■ **Written request 1**:
Answer these questions about the travel passage below:
(a) Which country did the writer book a ticket to earlier in the week?
(b) How does the name Al-Madinah Al-Munawarah translate from Arabic?
(c) How many times had the writer visited Makkah before the first visit to Madinah?

■ **Supplied text**:
^^^^

It is nice on occasion to escape from one’s routine and take a relaxing weekend getaway. I decided last week I would embark on such a trip to clear my thoughts and unwind somewhere peaceful, quiet and beautiful. So, earlier this week I booked a ticket to Saudi Arabia. I know, I know, Saudi Arabia sounds like it is probably the worst place to want to get away, particularly for a young, single woman. But sometimes one finds the greatest beauty in the most unlikely of places.

Outside the Prophet’s Mosque in Madinah, Dec 2010

God willing, I will spend this weekend in Al-Madinah Al-Munawarah, a city in Western Saudi Arabia, which translates from Arabic as ‘the Enlightened City’ or ‘the Radiant City’. I first visited Al-Madinah in December. My mom had performed the Islamic pilgrimage, Hajj, a month earlier and we took a family trip to Madinah in order for her to ensure her pilgrimage was complete. Madinah played a decisive role in the establishment of the Islamic faith during the life of the Last Prophet .

I often heard relatives describe the people of Madinah as kind and the city as serene, more so than Makkah, location of Islam’s holiest site, the Kaaba. I had visited Makkah twice prior to my first visit to Madinah five months ago and one time afterward. It is glorious to visit and perform umrah, a shorter pilgrimage that can be undertaken throughout the year. But of all the places I have been in my life, I had not encountered anywhere more peaceful than the Enlightened City.

^^^^

■ **Written request 2**: Quote the part of the raw listing that starts with the line containing "700x500 pixels." and runs through the end of the listing.

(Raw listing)
^^^^

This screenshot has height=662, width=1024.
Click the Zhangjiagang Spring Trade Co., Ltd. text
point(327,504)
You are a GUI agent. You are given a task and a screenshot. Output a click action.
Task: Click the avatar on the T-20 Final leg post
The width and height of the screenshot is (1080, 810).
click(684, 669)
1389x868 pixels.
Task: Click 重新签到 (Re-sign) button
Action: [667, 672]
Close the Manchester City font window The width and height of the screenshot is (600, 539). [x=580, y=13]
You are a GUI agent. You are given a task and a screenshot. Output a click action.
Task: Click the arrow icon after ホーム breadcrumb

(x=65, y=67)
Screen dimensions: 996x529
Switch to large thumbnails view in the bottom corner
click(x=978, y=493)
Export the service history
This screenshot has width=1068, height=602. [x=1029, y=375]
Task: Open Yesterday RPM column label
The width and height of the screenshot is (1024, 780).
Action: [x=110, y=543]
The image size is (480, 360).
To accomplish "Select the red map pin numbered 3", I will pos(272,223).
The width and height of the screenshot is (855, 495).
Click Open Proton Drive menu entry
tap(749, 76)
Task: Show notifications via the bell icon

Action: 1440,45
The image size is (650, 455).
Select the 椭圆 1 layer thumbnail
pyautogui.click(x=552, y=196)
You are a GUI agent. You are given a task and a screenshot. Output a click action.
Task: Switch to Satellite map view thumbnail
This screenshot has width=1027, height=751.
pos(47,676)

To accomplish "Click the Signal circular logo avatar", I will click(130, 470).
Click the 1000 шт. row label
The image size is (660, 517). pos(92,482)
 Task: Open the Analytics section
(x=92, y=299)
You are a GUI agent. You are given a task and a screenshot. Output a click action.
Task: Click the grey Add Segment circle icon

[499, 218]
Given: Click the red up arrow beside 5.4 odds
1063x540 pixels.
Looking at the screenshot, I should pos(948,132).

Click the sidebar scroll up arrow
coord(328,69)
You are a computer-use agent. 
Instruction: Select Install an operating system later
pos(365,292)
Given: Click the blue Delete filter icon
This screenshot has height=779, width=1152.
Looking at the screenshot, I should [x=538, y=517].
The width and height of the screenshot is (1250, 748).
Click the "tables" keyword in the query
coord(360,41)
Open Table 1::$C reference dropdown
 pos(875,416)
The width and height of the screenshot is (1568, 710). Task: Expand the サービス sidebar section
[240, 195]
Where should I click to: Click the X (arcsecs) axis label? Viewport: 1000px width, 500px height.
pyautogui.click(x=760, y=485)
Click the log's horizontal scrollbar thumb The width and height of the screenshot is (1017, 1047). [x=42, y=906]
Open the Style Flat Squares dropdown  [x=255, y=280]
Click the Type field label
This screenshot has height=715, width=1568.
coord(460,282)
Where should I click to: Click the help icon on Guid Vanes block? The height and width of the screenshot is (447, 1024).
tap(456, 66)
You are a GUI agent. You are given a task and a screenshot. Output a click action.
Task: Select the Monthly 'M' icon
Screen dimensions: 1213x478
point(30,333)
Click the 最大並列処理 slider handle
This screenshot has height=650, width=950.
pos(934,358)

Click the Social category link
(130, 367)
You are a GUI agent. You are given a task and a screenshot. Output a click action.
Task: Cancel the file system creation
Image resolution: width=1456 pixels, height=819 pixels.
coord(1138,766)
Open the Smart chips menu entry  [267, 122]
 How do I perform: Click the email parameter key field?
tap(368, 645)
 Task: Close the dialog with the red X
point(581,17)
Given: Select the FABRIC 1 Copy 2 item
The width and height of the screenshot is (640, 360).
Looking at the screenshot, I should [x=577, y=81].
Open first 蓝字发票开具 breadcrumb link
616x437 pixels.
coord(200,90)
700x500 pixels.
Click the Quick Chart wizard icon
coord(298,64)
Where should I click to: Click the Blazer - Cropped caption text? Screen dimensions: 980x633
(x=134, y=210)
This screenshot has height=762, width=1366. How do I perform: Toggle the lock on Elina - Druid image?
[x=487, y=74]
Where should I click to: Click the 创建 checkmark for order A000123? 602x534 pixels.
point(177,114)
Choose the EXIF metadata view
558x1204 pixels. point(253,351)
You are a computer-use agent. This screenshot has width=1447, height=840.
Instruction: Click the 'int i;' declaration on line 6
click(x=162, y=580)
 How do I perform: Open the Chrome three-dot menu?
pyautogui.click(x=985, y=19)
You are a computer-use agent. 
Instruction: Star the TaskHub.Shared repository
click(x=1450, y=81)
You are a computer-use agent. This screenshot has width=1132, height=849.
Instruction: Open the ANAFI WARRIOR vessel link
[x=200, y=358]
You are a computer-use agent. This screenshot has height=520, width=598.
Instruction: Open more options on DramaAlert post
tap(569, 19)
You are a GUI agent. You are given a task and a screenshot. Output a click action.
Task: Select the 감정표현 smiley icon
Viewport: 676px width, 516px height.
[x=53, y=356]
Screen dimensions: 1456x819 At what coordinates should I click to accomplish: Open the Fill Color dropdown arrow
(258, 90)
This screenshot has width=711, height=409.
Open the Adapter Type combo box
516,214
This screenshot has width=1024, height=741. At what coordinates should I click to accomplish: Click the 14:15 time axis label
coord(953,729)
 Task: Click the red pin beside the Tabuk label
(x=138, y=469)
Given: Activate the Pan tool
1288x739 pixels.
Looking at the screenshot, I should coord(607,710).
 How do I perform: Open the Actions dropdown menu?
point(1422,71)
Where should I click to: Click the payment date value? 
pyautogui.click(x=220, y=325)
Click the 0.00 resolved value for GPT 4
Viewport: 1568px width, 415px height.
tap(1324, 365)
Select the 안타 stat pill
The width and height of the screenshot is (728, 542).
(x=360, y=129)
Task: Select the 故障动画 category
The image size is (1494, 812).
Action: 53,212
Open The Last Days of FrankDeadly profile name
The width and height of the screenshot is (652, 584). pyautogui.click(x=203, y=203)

^^^^

■ **Right answer 1**:
(a) Saudi Arabia
(b) 'the Enlightened City' or 'the Radiant City'
(c) Twice

■ **Right answer 2**:
700x500 pixels.
Click the Quick Chart wizard icon
coord(298,64)
Where should I click to: Click the Blazer - Cropped caption text? Screen dimensions: 980x633
(x=134, y=210)
This screenshot has height=762, width=1366. How do I perform: Toggle the lock on Elina - Druid image?
[x=487, y=74]
Where should I click to: Click the 创建 checkmark for order A000123? 602x534 pixels.
point(177,114)
Choose the EXIF metadata view
558x1204 pixels. point(253,351)
You are a computer-use agent. This screenshot has width=1447, height=840.
Instruction: Click the 'int i;' declaration on line 6
click(x=162, y=580)
 How do I perform: Open the Chrome three-dot menu?
pyautogui.click(x=985, y=19)
You are a computer-use agent. 
Instruction: Star the TaskHub.Shared repository
click(x=1450, y=81)
You are a computer-use agent. This screenshot has width=1132, height=849.
Instruction: Open the ANAFI WARRIOR vessel link
[x=200, y=358]
You are a computer-use agent. This screenshot has height=520, width=598.
Instruction: Open more options on DramaAlert post
tap(569, 19)
You are a GUI agent. You are given a task and a screenshot. Output a click action.
Task: Select the 감정표현 smiley icon
Viewport: 676px width, 516px height.
[x=53, y=356]
Screen dimensions: 1456x819 At what coordinates should I click to accomplish: Open the Fill Color dropdown arrow
(258, 90)
This screenshot has width=711, height=409.
Open the Adapter Type combo box
516,214
This screenshot has width=1024, height=741. At what coordinates should I click to accomplish: Click the 14:15 time axis label
coord(953,729)
 Task: Click the red pin beside the Tabuk label
(x=138, y=469)
Given: Activate the Pan tool
1288x739 pixels.
Looking at the screenshot, I should coord(607,710).
 How do I perform: Open the Actions dropdown menu?
point(1422,71)
Where should I click to: Click the payment date value? 
pyautogui.click(x=220, y=325)
Click the 0.00 resolved value for GPT 4
Viewport: 1568px width, 415px height.
tap(1324, 365)
Select the 안타 stat pill
The width and height of the screenshot is (728, 542).
(x=360, y=129)
Task: Select the 故障动画 category
The image size is (1494, 812).
Action: 53,212
Open The Last Days of FrankDeadly profile name
The width and height of the screenshot is (652, 584). pyautogui.click(x=203, y=203)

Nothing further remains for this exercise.